The Performance Against the Original 2025 Targets

 

The firm set its first climate targets in 2020, aiming for a 25 per cent reduction in Scope 1 and Scope 2 emissions and a 35 per cent reduction in Scope 3 travel emissions per full time equivalent by 2025, relative to a 2019 baseline. The actual results substantially exceeded both targets. The 70 per cent reduction in Scope 1 and Scope 2 is roughly three times the original ambition, while the 50 per cent reduction in travel emissions per full time equivalent is approximately 15 percentage points ahead of target. McKinsey has since expanded its ambition to include reaching net zero by 2050.

The scale of overperformance is significant because corporate climate disclosures often involve targets that are met within tight margins or, in some cases, missed. Materially exceeding both targets indicates that the underlying levers driving emissions reductions have been more effective than originally anticipated, and that the firm has been willing to push beyond its initial commitments rather than treating them as ceilings.

 

How Travel Emissions Were Reduced

 

For a professional services firm operating across more than 65 countries, travel accounts for the majority of total emissions. The reduction strategy combined several reinforcing elements. The firm continued to ensure that travel only occurred when it delivered clear value, while expanding hybrid and remote collaboration models that allowed teams to work effectively across geographies without defaulting to in person travel for every engagement. Local staffing models were strengthened, reducing the need for long distance travel while maintaining proximity to clients and teams.

These operational shifts were supported by structural changes designed to make the carbon impact of travel decisions visible in real time. An internal carbon fee was applied at the point of booking, and prompts at the booking stage directed travellers toward greener travel options. The combination of operational design, internal pricing signals and behavioural prompts is consistent with how leading firms are increasingly approaching travel decarbonisation, addressing both the policy framework and the moment of decision making for individual employees.
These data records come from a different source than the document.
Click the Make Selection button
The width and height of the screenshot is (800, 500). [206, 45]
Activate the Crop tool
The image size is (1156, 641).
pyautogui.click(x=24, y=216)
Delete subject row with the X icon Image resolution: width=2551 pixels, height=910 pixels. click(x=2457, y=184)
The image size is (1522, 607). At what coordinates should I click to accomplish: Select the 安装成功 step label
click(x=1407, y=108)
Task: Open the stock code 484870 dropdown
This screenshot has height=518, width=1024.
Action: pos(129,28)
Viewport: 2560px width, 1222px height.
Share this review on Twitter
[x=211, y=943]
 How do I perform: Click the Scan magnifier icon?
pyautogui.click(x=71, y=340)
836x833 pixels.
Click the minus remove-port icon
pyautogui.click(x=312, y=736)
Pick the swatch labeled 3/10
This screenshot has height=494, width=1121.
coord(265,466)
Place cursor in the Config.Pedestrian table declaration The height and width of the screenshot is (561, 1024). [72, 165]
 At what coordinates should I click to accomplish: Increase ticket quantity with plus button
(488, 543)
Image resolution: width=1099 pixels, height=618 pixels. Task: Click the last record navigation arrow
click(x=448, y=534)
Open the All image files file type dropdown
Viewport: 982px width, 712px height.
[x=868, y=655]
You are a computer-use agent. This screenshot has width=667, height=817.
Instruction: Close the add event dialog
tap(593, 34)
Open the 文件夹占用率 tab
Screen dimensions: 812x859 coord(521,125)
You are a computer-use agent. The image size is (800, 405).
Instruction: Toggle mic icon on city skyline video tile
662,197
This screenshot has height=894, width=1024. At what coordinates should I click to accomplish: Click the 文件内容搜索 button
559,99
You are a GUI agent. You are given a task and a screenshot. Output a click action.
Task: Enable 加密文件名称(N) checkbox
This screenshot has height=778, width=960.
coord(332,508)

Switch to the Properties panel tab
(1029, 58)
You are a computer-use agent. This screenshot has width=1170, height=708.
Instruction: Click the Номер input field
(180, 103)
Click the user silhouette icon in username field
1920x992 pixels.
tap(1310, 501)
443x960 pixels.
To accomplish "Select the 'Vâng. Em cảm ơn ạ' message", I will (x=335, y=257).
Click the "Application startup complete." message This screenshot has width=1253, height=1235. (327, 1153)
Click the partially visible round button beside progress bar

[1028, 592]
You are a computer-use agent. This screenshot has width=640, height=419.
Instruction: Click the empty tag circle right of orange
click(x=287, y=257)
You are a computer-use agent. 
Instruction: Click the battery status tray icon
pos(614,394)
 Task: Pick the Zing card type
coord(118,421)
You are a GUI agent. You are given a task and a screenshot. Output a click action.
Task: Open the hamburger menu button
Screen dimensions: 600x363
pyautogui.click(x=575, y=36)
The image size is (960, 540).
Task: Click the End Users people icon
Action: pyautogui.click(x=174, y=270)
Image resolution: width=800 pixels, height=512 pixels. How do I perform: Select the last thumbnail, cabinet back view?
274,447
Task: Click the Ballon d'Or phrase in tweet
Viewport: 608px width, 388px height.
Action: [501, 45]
Isabelle Schuhmann, Global Director of Environmental Sustainability at McKinsey, framed the approach as making travel more intentional and sustainable rather than eliminating it. The framing recognises that for a global advisory firm, travel remains essential to the business model, but the volume and emissions intensity of that travel can be substantially reduced through deliberate operational design.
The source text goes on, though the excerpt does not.